Julian E. Endsley, 32°, K.C.C.H.
1299 Briarwood Drive, Apartment 319
San Luis Obispo, California 93401–5967

This year marks the 80th anniversary of the Nineteenth Amendment to the Constitution giving women the right to vote.


Photo: Suffragettes marching in Washington, D.C., in 1917
Harry Thomas Burn's mother couldn't vote.

She was a widow who managed the family farm while raising her children. A woman capable of sound management, she made the work economically successful and kept the children in school until the last of them, Harry, finished college. During that period of years she had several farm employees, all male, all able to vote. When Harry got out of college, she had talks with him explaining her belief that it was morally wrong that she provided employment for men who could elect state and federal legislators to govern her life's work and activities while she had no say in these matters. Harry agreed with her.

In 1920, at age 24, Harry was Tennessee's youngest state legislator. In August of that same year, Albert H. Roberts, Governor of Tennessee, called the recessed State Legislature back into session. The special session was convened to vote on a single issue, the 19th Amendment to the United States Constitution, women's right to vote.

A year earlier, in 1919, both Houses of the United States Congress had approved the Amendment. It was then in the hands of the States, three-quarters of them required for passage. Nine states rejected it out of hand. Four more negative votes by States would kill it. Tennessee was one of the last four. Of the three others, two had, like Tennessee, already recessed, and the Governors of those states, Vermont and Connecticut, refused to call special legislative sessions. The third, Delaware, abstained from voting. Tennessee alone held the fate of the proposed Amendment in its hands.

Governor Roberts, singularly holding the power to recall, had convened the special session, and he voted for the Amendment. The legislators, some grudgingly, began casting their ballots on the seniority basis. When all members of the State Legislature except one had voted, the Amendment needed one more vote for passage. One man held the balance.

Young Harry Thomas Burn, a 24-year-old bachelor and the junior member of the Legislature, stood up and cast his ballot—for the Amendment. He changed history and the course of Western governments for all time. His mother could vote in subsequent elections. The U.S. Congress proclaimed the Amendment on August 26, 1920.

This year, the 80th anniversary of the Amendment, American women everywhere may remember with gratitude two Masons in particular, Albert H. Roberts and Harry Thomas Burn, whose dedication for a worthy cause induced them to step boldly against the tide of history and give women their first-ever right to vote.

Albert H. Roberts was a member of Livingston Lodge No. 259, Livingston, Tennessee.
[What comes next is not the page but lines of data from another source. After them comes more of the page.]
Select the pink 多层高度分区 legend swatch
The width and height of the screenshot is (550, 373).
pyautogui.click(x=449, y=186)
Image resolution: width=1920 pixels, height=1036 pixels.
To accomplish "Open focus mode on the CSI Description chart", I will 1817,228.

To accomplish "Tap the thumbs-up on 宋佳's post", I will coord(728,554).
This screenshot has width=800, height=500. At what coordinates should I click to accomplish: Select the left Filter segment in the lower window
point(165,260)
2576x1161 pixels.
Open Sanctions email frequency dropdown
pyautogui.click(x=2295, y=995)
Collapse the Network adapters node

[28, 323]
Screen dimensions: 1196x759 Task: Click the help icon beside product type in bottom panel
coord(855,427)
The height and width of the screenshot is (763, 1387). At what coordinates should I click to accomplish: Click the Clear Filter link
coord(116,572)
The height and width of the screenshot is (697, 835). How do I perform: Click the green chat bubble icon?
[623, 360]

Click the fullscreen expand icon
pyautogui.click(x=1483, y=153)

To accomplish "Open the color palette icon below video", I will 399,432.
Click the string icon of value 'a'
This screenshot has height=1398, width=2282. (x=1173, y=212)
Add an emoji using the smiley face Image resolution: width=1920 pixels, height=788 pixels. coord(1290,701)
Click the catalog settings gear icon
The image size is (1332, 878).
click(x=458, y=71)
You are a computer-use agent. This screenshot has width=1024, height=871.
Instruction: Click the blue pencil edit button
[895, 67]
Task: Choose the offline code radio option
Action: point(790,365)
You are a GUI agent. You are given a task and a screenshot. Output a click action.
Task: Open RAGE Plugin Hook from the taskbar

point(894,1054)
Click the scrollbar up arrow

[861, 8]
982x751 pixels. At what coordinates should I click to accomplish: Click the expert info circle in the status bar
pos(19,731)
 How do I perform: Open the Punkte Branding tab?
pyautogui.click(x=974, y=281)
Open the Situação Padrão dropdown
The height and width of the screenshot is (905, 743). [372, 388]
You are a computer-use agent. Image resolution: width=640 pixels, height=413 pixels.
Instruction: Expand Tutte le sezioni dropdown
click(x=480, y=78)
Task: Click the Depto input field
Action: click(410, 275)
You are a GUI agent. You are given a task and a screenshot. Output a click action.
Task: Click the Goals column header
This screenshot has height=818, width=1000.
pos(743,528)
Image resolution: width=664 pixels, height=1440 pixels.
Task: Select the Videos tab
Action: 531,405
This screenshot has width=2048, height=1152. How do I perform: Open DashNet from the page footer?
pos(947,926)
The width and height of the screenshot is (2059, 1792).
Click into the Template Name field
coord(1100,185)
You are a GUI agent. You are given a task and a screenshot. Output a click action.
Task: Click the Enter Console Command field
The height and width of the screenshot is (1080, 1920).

He died in 1946. Harry Thomas Burn was a member of Meridian Sun Lodge No. 50, Athens, Tennessee. He died in 1977. Thank you, Brothers, for teaching us once again that our fate is in our hands!


  Julian E. Endsley
is a Past Master and Past Wise Master, both at Santa Barbara, Calif. He directed the Chapter Degrees for 12 years, was Chairman of the Scottish Rite's Tri-Counties Speakers Bureau, Chairman of the Scottish Rite Library Committee, and Cochairman of the Tri-Counties Bicentennial Commission. After service in the Army Medical Corps, he studied engineering, was president of the Engineers' Club of Santa Barbara, and retired in 1991. He is well known as a cast member of the play "A Rose upon the Altar" which has attracted many new Masons and Scottish Rite members to the Fraternity. He had the honor of raising Ill. Burl Ives as a Master Mason in 1976.